The last two weeks have been absolutely crazy. We have finished up our exams, while we have been deep diving into making the car fully autonomous. Talk about concurrency! Our uniprocessor, brain, have been running for a time on fixed priority scheduling. For the whole semester, we have had a fixed task set with the same period. Every task have had the highest priority, but still bound blocking was no problem. The lest weeks we also had a somwhat earliest deadline first, and we have delivered correct output within the time constraints in every subject. What a ride this have been. Speaking of ride, lets talk about the work to get our rover fully autonomous!

Arduino:

The terms from real-time system keeps on rolling. We have been experiencing intermittant faults within our system. Scoping in, it is located on the arduino and its sensors and actuators. When running the arduino node and the gui node, sometimes there would be no sensor reading beeing displayed in the gui. When debugging we runed: ros2 topic info /arduino_bridge, and it said that one node was publishing on this topic, and one was subscribing from this topic. This meant that all was fine, regarding the logic of running the nodes.

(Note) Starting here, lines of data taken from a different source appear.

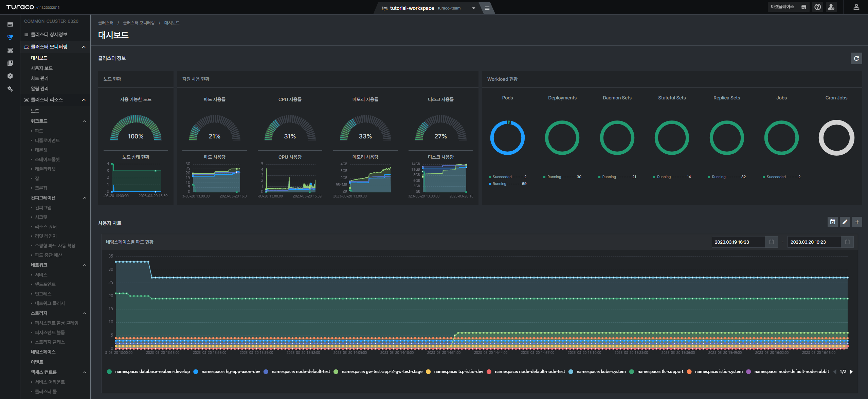Click the pencil edit icon for user charts
868x399 pixels.
(x=845, y=222)
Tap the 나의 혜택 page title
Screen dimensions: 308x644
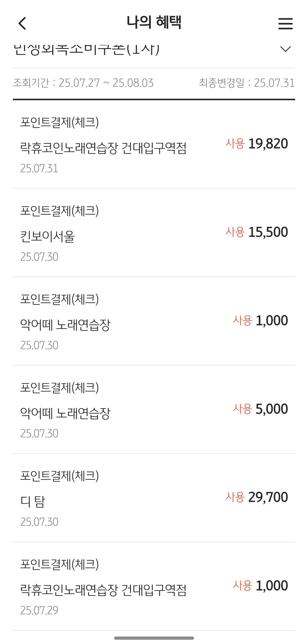[x=154, y=23]
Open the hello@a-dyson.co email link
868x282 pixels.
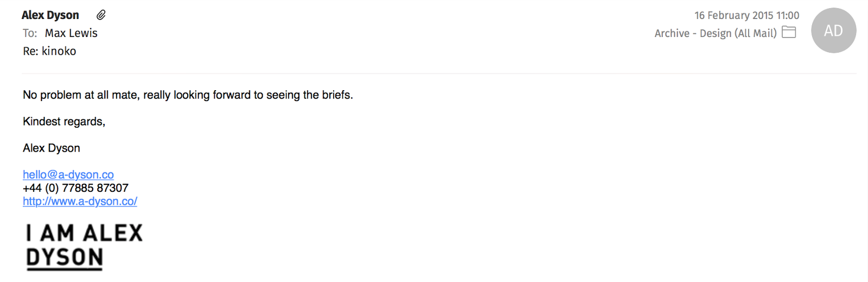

We opened up the whole thing, and started by removing every unnessery connected (skjøtet) jumper cable, hoping this would sold the problem. It helped to a certain degree.

Working:
DHT11 -readings
Status showing in the LCD-display
PIR-sensor

Not working:
Led pins
RGB pin
Photoresistor

We have spent a lot of time debugging this. Sometimes the rgb works, sometimes it does not. Our most important features in the arduino works, so we are closing this case, at least for now.

Fully Autonomous Rover:

The LiDAR code from an earlier week, was used in the newly made autonomous_node. The LiDAR code from earlier was split up in 7 different sectios, corelating to the 7-axis movement of the car. The LiDAR code filters invalid measurements, and finds the minimum distance in each sector. Since the motor_driver_node used /cmd_vel we planned to have the autonomous node publish on to this topic, from the decisions made with the measurements from the LiDAR. We used our experience gained from intelligent real-time systems, but this time with a much more sophisticated sensor. Since we had split up the LiDAR in 7 seven sectors, we used the same logic. Check picture for what sectors being used in this project.

sWITCHING BETWEEN MANUAL AND AUTONOMOUS DRIVING

For some weeks ago we made placeholders in the gui for switching between autonomous and manual driving. This was a the /driving_mode topic. The gui publishes a string on the topic (“joystick” or “autonomous”). We had the motor driver node subscribing on this topic. We figured autonomous node had to publish on a different cmd_vel, so we created cmd_vel_auto. This was to simplify the switching between the joystick and autonomous. This separated the two input methods. In the motor driver node, the driving mode topic is used to differentiate wich of the cmd_vel to use for what driving mode, and forwarding what commands being sent to the micro:bit.

Sander & August out.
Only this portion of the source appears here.